_ACTIVITY_: Restate the records below word for word, and omit the images they hold.

____ ENTRIES SHOWN

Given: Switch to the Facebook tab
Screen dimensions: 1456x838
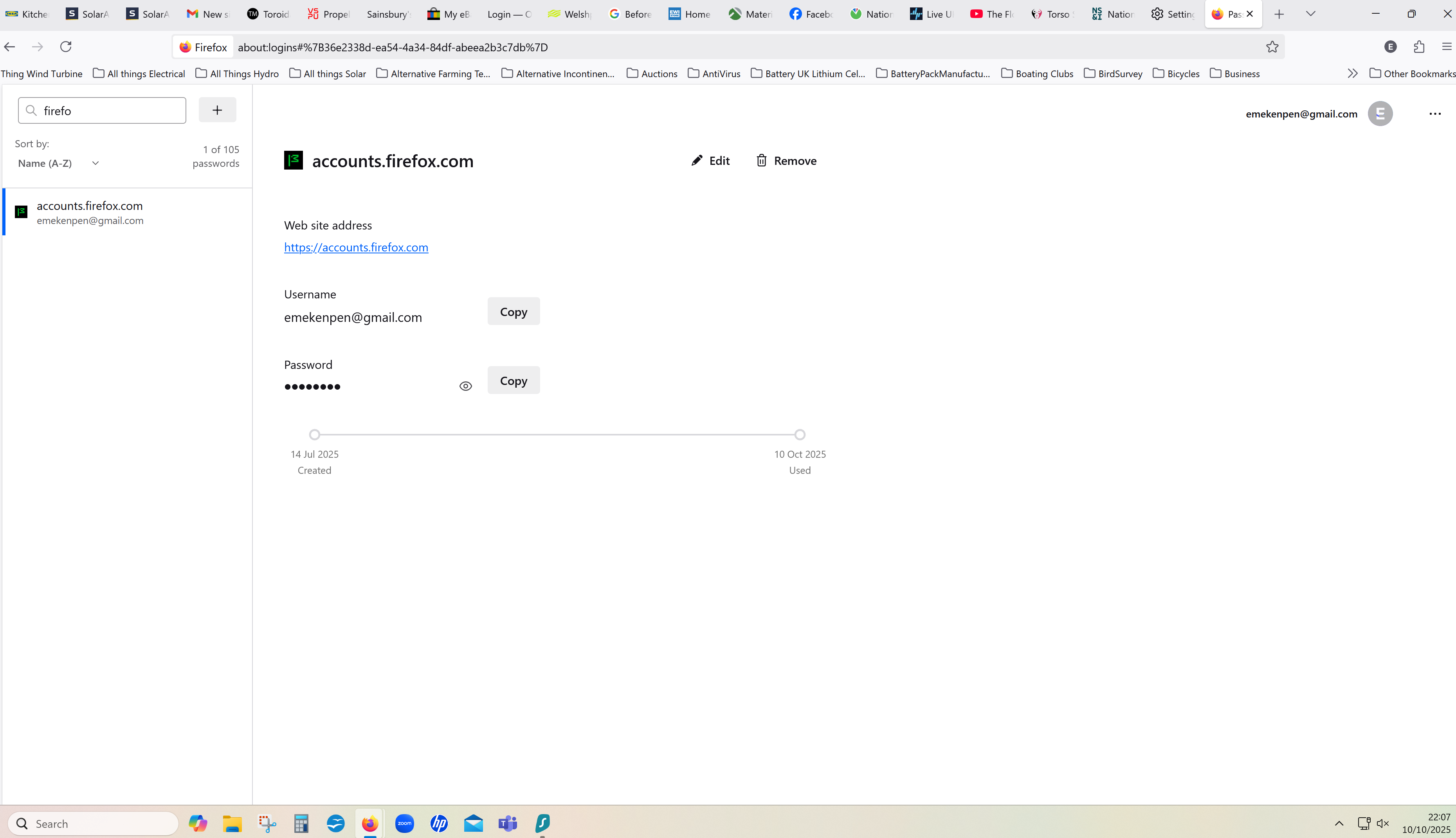Looking at the screenshot, I should 811,14.
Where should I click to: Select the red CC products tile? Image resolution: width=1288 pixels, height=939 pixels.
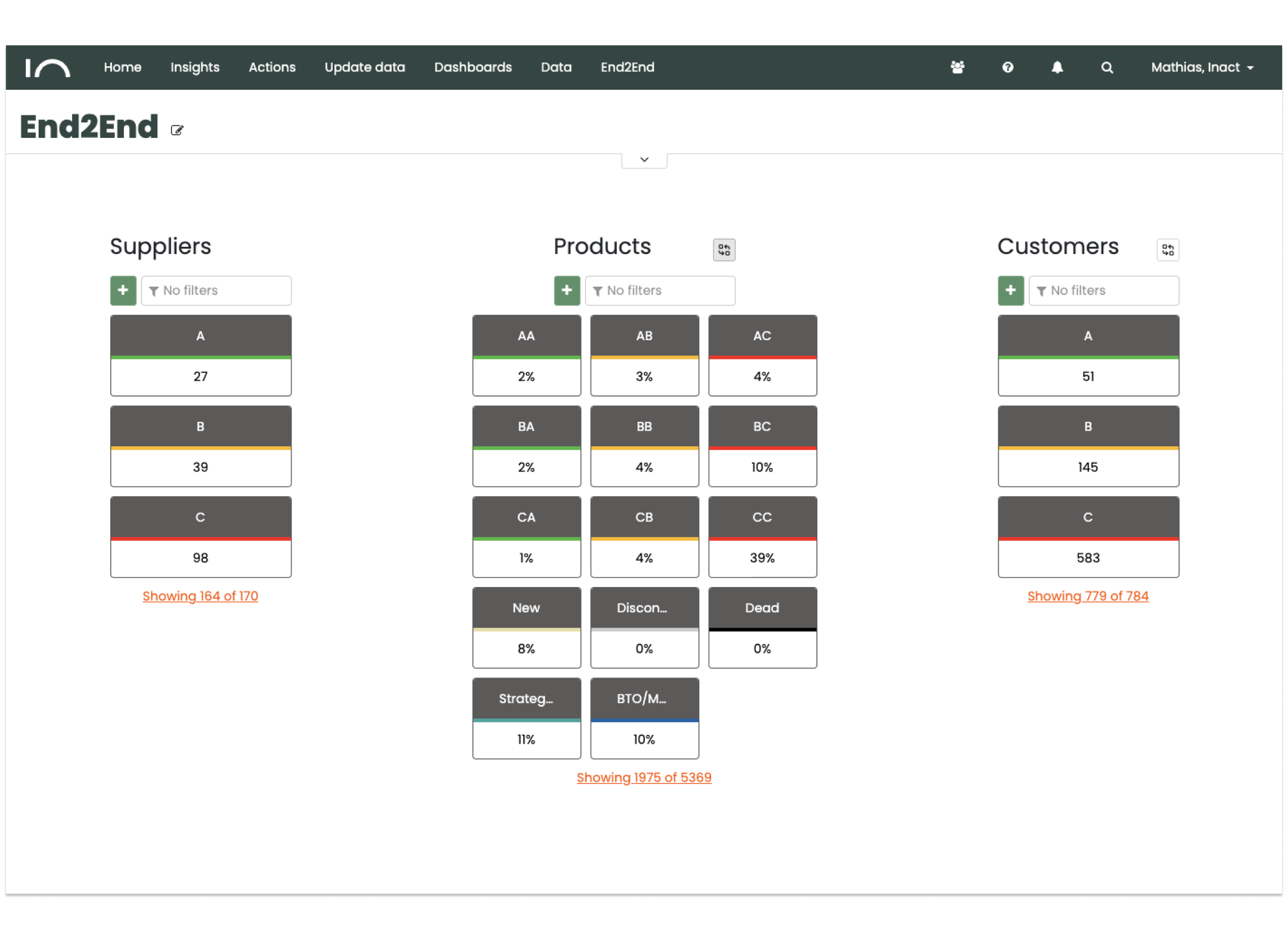762,537
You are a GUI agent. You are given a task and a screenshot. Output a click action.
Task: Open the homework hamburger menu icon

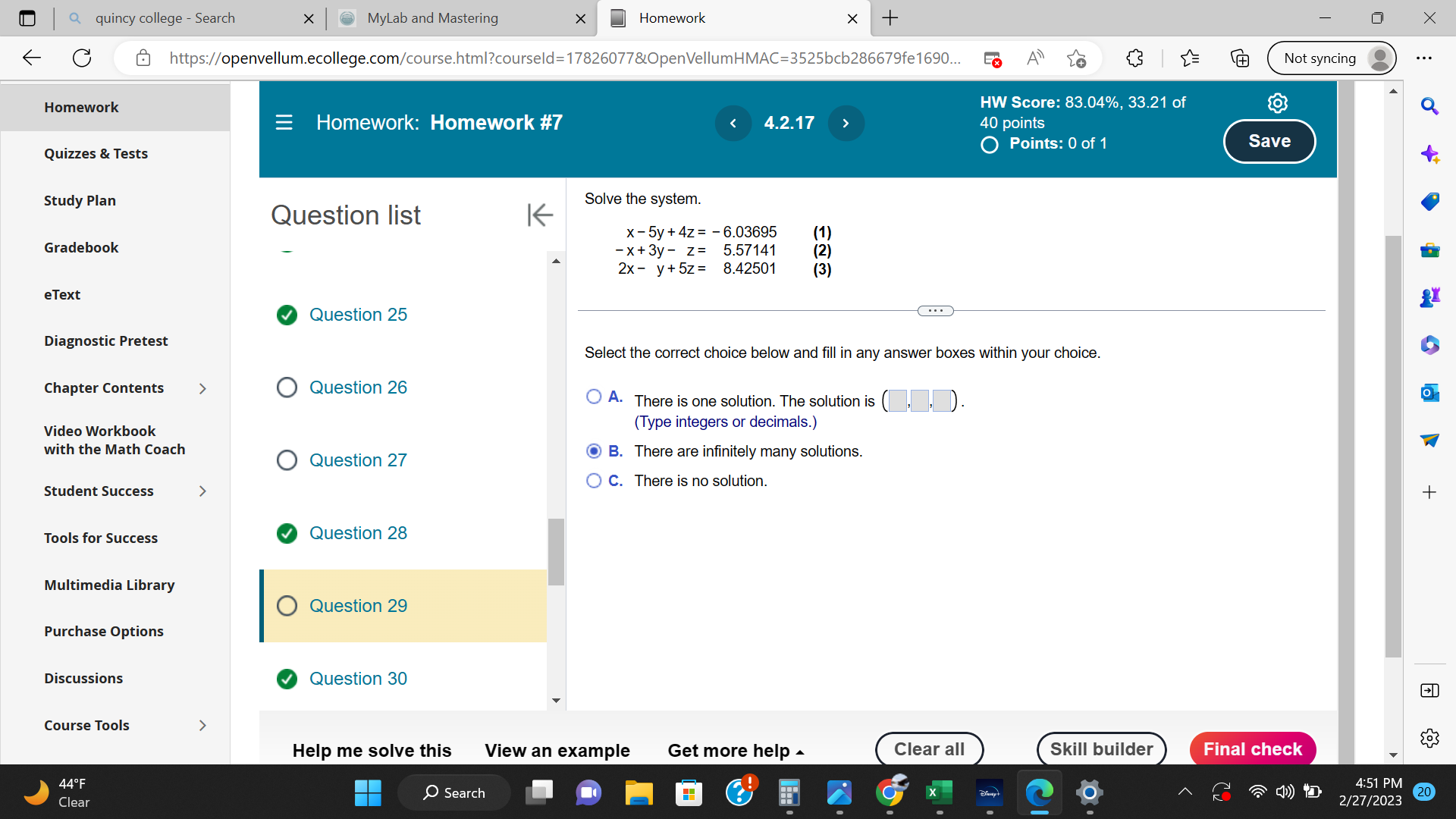pos(284,122)
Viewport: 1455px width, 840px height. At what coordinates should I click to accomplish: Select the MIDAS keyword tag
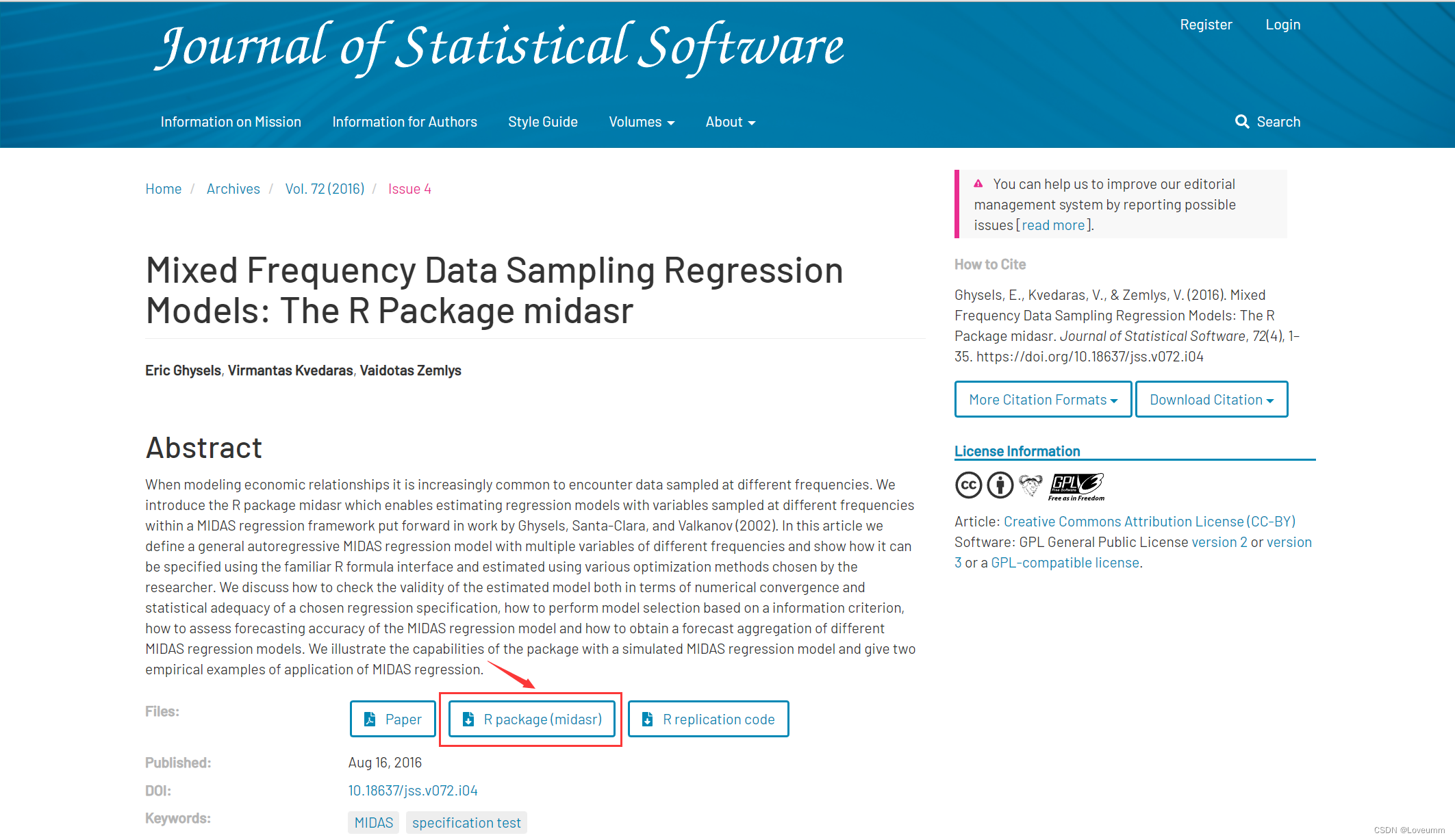click(374, 822)
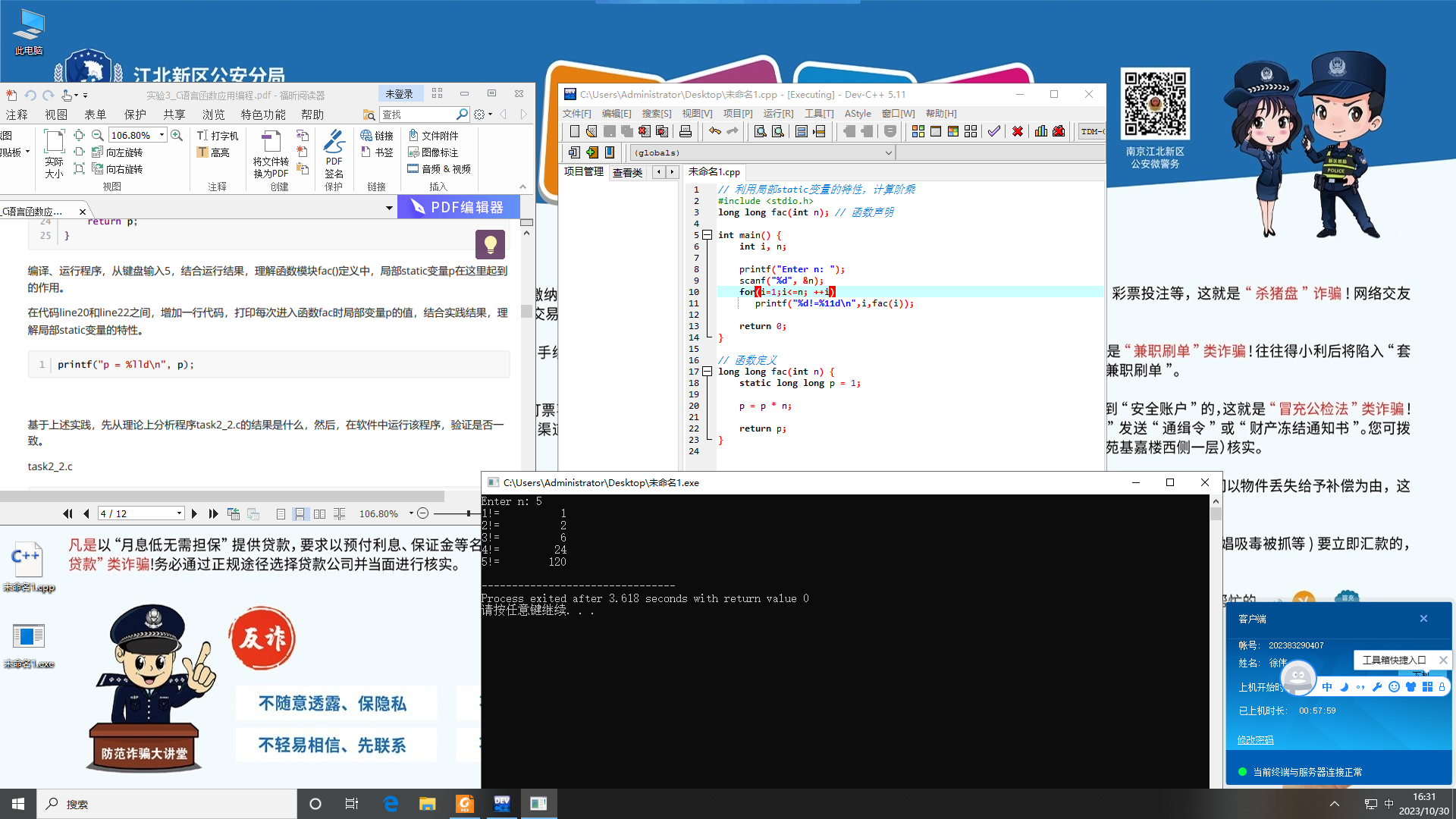Switch to the 查看类 tab
The image size is (1456, 819).
(x=627, y=172)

________

_RESPONSE BOX_:
Given: Switch to the Facebook tab
Screen dimensions: 1456x838
Looking at the screenshot, I should 811,14.
Where should I click to: Select the red CC products tile? Image resolution: width=1288 pixels, height=939 pixels.
762,537
You are a GUI agent. You are given a task and a screenshot. Output a click action.
Task: Open the homework hamburger menu icon

pos(284,122)
Viewport: 1455px width, 840px height. At what coordinates should I click to accomplish: Select the MIDAS keyword tag
click(374, 822)
Switch to the 查看类 tab
The image size is (1456, 819).
(x=627, y=172)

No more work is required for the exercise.